Render the listing below as a JSON list of strings, one string per line, skipping blank lines and omitting the pictures.
[Start of Data]
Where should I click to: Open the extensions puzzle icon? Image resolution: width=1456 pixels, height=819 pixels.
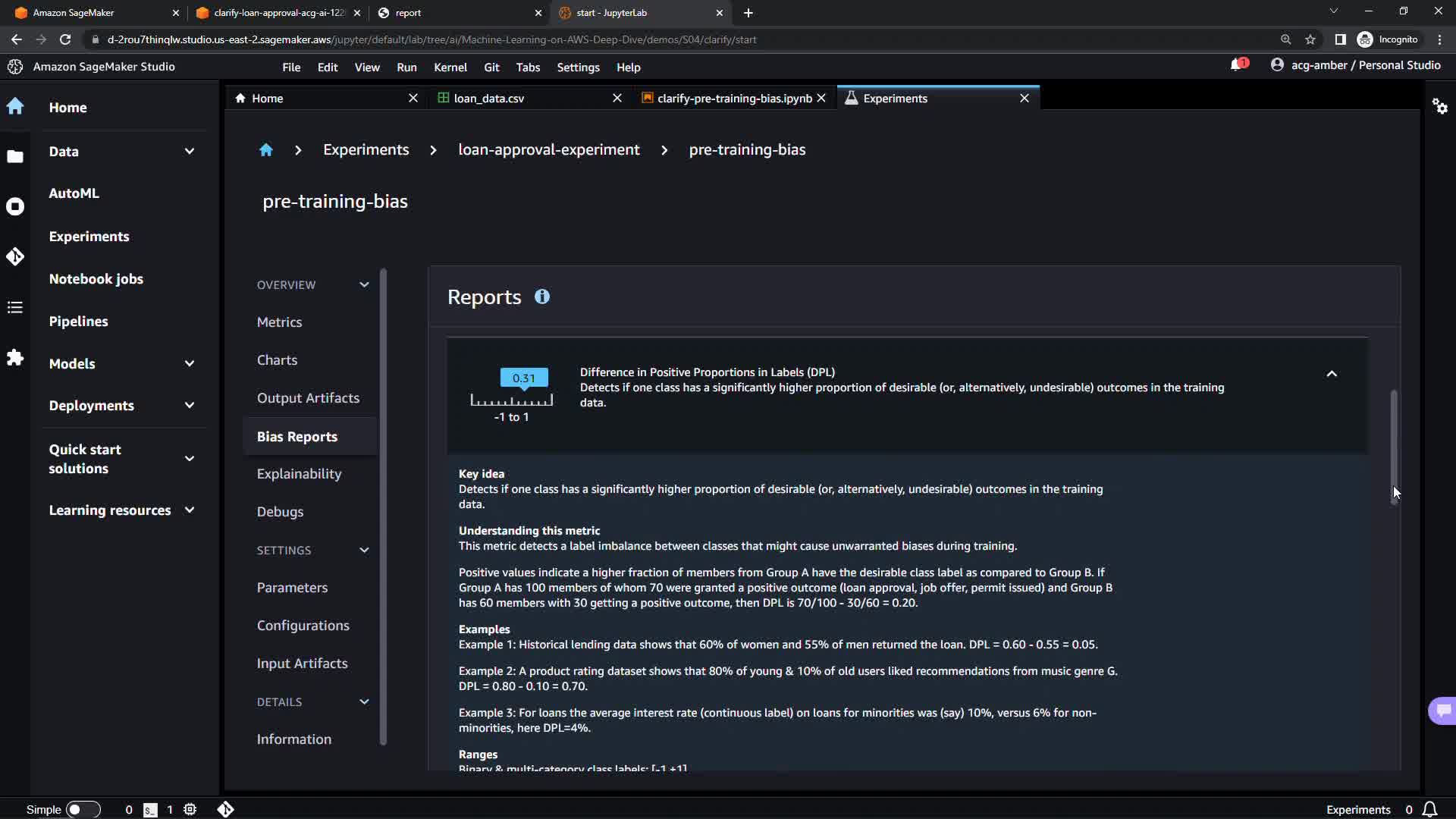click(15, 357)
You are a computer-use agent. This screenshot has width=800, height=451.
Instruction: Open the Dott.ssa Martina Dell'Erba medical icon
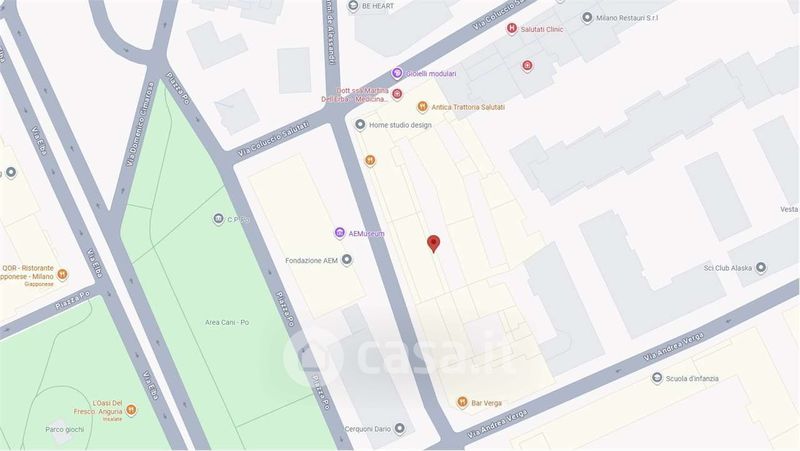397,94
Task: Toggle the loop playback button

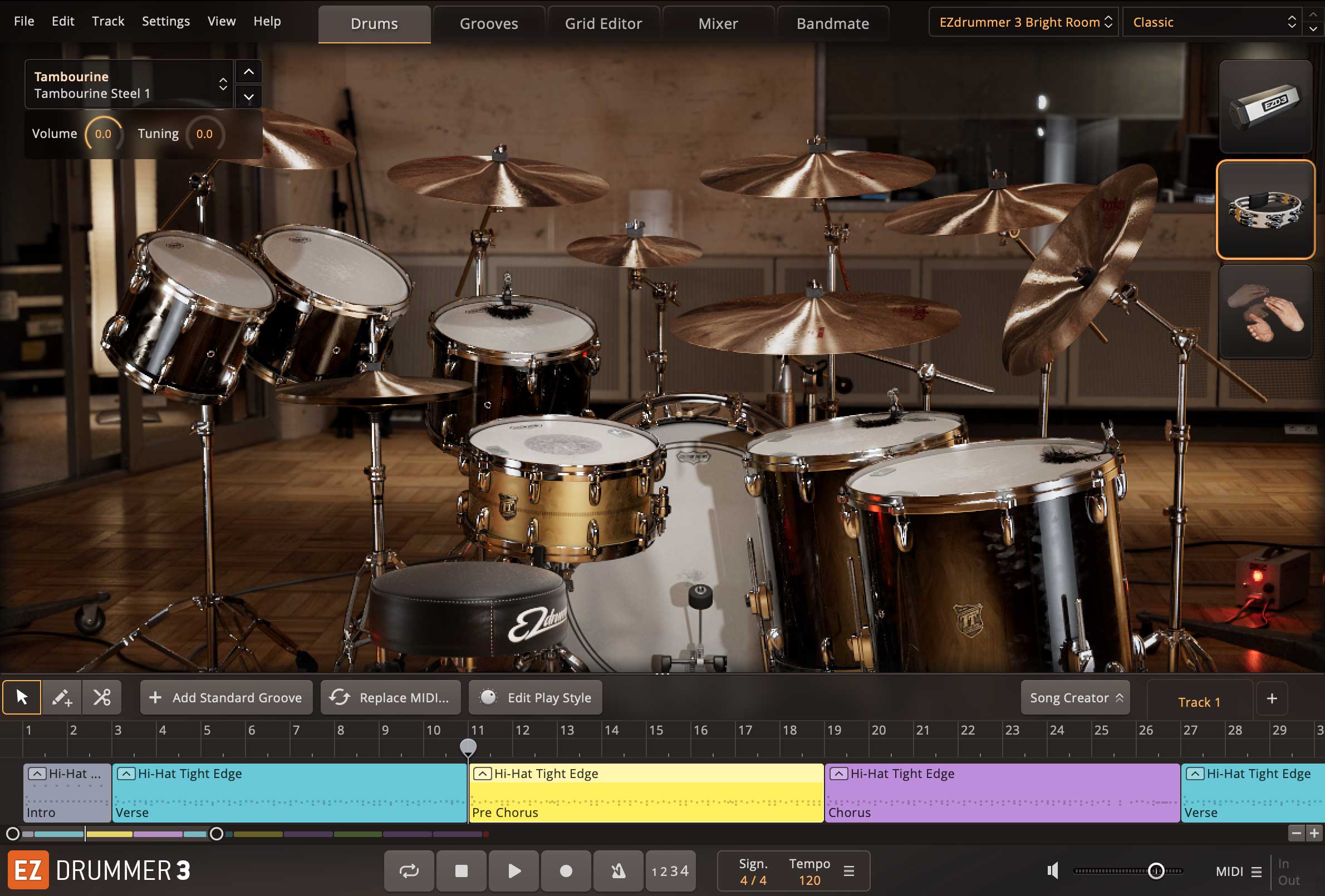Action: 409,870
[End of Data]
- _Complete response_
[
  "Where should I click to: Open the extensions puzzle icon? Image resolution: width=1456 pixels, height=819 pixels.",
  "click(15, 357)",
  "You are a computer-use agent. This screenshot has width=800, height=451.",
  "Instruction: Open the Dott.ssa Martina Dell'Erba medical icon",
  "397,94",
  "Task: Toggle the loop playback button",
  "Action: 409,870"
]